Assignment - In the page on the media-sorting tool, rewrite everything from "Every platform is" down to "- Install ExifTool.", changing "git" to "Git".

Page text -
╔══
Allows copying photos, videos, and screen recordings into individual folders.
iOS makes it difficult to cleanly/quickly separate different types of files. While it is possible to filter to "only videos", "only live photos", or "only slow-mo", there is no way to filter to "only photos". I've written an article about this tool here talking about how it works.
When backing up your media from an iOS device, you can bulk copy all of the files into a single folder and then use this tool to separate the different types into separate folders.
Example command:
process.py --source "/path/to/all/media/from/iphone" --photo_dest "/path/to/only/photos" --video_dest "/path/to/only/videos" --stray_dest "/path/for/misc/stuff"
The video files associated with live photos will be copied to be alongside their photos and are not treated the same as actual videos.
I developed this tool based on parsing files from iOS 15 and 16. It is possible other versions of iOS do not include the metadata that this tool depends on to work.
Every platform is different so these instructions are only in general terms.
- Download the *.py files in the splitter directory.
- Or install git and
git clone
this repository.
- Or install git and
- Install ExifTool.
- Make sure it's in your PATH environment variable so your command-line is able to run it.
- Install MediaInfo.
- You need its library to be available for pymediainfo to use it.
- Use a Python virtual environment with pip to set up the dependencies for this tool.
- Modified files (ex: cropped or marked up images) might not be detected because they can have metadata stripped away.
- Can be slow depending on amount of files. I did not multi-thread this tool yet.
- FWIW: The initial run will be slow but you can clear out the
--source
directory of the files you have already processed and it won't take very long for incremental runs.
- FWIW: The initial run will be slow but you can clear out the
- Support differentiating between your own files and files that were sent to you.
╚══
Supplied records -
╔══
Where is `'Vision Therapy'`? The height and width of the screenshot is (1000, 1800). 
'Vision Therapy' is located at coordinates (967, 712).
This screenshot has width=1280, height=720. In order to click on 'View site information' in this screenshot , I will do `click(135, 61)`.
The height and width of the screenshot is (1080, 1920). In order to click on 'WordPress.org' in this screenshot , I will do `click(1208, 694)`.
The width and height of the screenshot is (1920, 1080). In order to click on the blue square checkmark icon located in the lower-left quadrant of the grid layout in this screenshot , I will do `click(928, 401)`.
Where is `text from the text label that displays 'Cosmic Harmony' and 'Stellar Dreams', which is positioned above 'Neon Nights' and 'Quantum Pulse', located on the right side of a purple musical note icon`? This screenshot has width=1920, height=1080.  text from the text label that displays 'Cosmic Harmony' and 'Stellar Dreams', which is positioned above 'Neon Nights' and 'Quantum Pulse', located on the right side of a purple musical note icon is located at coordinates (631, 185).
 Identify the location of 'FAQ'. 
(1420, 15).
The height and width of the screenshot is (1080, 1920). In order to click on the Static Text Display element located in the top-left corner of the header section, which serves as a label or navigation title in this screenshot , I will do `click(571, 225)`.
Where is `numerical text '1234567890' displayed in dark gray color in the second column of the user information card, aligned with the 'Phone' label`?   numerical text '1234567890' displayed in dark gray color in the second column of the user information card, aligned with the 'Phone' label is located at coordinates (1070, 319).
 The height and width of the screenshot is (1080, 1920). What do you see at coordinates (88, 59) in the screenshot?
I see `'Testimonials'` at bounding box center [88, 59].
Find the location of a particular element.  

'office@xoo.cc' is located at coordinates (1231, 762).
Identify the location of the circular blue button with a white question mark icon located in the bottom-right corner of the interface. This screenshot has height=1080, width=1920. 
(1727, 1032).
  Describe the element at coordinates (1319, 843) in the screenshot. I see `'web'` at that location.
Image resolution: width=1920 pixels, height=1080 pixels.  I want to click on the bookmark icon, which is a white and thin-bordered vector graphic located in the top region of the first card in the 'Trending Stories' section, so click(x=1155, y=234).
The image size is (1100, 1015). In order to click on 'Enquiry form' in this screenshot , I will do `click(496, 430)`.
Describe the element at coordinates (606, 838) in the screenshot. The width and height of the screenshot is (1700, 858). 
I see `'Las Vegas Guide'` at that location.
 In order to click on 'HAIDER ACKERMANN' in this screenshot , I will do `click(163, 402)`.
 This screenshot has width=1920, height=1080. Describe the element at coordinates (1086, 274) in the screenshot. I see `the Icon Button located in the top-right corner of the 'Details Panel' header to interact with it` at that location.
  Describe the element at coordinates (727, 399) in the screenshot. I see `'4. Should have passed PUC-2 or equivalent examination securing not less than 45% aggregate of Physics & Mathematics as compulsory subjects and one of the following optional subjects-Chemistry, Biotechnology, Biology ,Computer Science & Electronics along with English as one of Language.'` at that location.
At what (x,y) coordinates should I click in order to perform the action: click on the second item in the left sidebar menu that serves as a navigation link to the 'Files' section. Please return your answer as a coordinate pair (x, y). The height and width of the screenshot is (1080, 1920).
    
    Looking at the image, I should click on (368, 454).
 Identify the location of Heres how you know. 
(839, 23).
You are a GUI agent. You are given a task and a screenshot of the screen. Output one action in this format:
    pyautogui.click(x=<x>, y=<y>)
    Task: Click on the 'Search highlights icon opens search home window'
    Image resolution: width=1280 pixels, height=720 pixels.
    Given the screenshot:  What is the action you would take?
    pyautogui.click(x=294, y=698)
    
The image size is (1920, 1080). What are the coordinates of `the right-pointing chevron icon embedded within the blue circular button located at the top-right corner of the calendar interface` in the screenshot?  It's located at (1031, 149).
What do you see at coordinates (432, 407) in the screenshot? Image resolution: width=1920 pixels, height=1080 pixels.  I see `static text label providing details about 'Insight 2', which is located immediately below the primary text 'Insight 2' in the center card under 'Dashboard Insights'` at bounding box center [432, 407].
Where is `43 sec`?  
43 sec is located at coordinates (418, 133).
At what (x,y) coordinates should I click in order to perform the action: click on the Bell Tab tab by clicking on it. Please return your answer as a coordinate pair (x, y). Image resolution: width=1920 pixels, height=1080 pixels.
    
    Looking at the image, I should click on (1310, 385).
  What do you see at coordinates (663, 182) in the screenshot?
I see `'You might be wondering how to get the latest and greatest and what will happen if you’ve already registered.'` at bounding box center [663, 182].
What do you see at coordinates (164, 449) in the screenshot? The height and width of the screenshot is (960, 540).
╚══
Task response -
Every platform is different so these instructions are only in general terms.
- Download the *.py files in the splitter directory.
- Or install Git and
Git clone
this repository.
- Or install Git and
- Install ExifTool.